## START

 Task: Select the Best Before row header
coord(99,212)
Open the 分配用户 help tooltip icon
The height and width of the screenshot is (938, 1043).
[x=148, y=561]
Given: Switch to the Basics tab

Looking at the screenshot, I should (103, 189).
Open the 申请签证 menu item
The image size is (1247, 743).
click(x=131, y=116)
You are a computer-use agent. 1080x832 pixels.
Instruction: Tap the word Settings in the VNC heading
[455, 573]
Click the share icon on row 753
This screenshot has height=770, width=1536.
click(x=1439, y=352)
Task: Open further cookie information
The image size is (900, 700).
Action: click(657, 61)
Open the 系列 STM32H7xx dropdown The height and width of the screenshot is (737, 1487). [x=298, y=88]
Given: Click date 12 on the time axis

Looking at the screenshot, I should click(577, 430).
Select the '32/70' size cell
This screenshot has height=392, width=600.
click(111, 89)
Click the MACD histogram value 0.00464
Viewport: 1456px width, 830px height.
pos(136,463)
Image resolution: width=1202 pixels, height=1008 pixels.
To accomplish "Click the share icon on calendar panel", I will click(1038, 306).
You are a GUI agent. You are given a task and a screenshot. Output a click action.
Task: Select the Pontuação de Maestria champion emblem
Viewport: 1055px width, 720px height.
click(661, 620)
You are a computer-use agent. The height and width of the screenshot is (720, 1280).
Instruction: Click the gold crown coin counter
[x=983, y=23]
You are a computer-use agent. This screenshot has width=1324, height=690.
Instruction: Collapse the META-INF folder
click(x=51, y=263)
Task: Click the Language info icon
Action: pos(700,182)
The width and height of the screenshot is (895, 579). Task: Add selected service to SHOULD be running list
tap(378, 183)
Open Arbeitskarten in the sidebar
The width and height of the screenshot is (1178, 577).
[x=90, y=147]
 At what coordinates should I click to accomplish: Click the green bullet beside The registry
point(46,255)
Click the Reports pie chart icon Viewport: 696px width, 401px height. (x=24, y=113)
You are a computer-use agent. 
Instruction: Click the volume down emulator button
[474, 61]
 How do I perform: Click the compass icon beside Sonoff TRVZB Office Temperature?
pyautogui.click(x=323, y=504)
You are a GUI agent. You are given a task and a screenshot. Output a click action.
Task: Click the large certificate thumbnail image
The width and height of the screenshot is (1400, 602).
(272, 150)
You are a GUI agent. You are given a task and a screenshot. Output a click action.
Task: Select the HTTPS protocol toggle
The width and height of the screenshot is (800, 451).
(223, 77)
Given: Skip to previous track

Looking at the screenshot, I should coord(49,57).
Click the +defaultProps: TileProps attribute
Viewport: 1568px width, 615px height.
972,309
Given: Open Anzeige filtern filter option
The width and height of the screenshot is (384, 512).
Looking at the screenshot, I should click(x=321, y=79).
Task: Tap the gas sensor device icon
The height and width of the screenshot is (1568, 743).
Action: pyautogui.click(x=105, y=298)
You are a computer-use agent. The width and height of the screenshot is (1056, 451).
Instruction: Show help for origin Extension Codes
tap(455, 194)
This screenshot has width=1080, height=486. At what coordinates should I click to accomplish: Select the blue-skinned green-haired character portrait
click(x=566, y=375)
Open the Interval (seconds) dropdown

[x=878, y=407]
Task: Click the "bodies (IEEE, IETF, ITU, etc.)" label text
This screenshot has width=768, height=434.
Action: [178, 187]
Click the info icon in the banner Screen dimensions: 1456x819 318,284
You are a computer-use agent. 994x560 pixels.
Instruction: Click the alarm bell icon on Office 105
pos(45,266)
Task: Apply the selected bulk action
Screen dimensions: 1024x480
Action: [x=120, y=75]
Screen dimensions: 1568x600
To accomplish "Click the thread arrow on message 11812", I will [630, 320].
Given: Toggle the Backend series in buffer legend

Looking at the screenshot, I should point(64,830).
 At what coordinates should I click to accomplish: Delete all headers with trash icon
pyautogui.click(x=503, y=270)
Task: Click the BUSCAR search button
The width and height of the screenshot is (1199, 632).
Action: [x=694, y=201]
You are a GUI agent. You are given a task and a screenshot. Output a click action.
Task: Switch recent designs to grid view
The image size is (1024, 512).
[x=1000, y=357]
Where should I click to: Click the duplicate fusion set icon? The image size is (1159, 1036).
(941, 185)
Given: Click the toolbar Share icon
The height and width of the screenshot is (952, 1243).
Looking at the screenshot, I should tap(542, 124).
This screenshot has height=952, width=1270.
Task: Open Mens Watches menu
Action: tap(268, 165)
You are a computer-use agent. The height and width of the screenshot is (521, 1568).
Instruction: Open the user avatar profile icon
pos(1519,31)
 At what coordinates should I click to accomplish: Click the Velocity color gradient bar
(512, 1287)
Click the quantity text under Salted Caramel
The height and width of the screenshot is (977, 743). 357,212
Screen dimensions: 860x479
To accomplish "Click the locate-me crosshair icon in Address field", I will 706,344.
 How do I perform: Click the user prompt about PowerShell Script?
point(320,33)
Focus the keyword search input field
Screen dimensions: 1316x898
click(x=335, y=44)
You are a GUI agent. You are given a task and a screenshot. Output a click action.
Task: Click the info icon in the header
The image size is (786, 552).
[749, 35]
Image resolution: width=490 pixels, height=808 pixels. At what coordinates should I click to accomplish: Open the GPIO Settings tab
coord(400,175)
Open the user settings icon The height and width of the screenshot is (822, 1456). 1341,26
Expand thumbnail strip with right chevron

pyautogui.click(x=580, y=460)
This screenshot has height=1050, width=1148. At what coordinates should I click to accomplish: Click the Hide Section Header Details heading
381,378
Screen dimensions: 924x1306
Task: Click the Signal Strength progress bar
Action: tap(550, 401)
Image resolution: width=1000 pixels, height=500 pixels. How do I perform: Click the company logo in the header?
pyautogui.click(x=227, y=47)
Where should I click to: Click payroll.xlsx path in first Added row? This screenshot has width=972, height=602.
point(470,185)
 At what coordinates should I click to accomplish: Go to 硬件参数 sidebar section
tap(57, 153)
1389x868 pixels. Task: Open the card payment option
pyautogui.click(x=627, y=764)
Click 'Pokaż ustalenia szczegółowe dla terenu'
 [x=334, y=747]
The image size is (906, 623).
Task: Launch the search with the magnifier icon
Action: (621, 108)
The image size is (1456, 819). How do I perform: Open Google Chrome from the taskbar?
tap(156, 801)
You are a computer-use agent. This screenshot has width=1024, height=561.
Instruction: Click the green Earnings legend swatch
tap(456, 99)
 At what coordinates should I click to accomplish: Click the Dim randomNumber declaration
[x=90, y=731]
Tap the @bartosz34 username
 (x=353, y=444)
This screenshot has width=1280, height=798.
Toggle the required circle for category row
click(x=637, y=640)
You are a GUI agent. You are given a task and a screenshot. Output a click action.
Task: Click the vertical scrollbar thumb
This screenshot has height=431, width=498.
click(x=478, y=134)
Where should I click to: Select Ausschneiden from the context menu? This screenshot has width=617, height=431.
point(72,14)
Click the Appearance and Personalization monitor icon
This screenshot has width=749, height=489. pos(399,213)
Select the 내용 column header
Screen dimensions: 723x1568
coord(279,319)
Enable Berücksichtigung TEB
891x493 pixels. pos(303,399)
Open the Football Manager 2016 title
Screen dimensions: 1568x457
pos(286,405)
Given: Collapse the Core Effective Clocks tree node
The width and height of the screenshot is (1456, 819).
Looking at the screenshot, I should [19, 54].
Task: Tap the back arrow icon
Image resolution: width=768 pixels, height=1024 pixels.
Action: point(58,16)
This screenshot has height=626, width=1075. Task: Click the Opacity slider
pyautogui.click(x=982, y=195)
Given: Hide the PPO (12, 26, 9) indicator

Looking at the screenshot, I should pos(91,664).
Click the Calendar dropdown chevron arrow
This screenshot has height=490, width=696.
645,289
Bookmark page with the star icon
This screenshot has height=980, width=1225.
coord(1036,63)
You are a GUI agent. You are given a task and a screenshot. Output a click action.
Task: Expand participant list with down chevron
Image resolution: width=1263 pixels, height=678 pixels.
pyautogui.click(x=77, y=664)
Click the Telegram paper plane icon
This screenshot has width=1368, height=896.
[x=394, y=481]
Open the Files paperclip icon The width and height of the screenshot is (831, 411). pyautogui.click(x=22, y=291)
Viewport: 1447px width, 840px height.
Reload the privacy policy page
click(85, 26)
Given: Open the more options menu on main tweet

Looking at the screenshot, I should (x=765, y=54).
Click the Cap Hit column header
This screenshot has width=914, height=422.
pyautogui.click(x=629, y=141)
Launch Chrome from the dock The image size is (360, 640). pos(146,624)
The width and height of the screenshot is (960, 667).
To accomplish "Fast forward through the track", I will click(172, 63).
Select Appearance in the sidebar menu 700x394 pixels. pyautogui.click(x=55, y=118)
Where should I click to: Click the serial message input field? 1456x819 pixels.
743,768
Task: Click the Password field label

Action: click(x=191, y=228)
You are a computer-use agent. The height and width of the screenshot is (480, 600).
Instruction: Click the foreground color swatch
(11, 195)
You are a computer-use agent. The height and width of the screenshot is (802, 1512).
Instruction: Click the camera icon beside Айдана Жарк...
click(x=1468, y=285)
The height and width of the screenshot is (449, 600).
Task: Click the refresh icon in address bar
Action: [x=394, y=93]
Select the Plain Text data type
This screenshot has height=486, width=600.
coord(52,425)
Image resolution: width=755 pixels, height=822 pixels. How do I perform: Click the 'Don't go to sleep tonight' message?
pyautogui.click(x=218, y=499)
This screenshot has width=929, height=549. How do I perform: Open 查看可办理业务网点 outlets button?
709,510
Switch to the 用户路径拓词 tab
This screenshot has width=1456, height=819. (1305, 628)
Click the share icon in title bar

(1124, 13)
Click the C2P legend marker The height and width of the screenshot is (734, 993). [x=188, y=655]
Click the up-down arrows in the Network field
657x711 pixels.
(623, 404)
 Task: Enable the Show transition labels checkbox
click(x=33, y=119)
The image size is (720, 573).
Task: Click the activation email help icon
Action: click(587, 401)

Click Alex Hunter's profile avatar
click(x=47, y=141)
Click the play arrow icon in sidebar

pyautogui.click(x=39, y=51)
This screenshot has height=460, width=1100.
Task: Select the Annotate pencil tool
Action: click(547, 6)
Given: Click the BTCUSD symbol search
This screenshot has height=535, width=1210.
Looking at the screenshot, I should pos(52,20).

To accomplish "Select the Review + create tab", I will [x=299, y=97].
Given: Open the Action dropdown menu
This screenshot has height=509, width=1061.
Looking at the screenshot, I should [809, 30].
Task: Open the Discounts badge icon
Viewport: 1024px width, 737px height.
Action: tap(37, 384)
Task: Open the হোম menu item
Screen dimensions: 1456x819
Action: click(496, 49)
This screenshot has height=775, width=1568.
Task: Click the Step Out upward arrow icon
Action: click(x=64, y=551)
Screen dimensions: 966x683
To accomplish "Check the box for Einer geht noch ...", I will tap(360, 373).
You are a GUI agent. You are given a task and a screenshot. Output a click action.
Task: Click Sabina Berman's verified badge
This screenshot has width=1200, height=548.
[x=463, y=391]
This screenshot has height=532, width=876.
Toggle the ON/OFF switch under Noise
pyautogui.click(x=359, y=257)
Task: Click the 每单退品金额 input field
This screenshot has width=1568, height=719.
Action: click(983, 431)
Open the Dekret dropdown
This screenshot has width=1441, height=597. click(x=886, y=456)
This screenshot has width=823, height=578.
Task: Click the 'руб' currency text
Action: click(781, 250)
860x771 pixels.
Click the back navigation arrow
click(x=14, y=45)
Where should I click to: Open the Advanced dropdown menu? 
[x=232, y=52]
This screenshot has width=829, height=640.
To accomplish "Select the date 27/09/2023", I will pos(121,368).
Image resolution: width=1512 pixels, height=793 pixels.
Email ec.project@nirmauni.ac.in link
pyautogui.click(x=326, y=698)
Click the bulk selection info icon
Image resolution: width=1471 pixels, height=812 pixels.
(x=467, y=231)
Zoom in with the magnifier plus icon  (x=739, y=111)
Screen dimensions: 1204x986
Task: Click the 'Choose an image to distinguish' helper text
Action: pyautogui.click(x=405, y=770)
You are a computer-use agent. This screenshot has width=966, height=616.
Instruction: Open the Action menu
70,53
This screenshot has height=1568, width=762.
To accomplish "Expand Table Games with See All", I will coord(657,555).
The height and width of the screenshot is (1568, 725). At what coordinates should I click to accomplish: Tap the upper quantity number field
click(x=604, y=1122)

## END

* [Exercise description]:
Output the entries from the line containing "Image resolution: width=1512" through the line containing "(x=467, y=231)", both included, as a Markdown table with the columns Number and Record line, numbering each line and leaving out blank lines.

* [Answer to the exercise]:
| Number | Record line |
|---|---|
| 1 | Image resolution: width=1512 pixels, height=793 pixels. |
| 2 | Email ec.project@nirmauni.ac.in link |
| 3 | pyautogui.click(x=326, y=698) |
| 4 | Click the bulk selection info icon |
| 5 | Image resolution: width=1471 pixels, height=812 pixels. |
| 6 | (x=467, y=231) |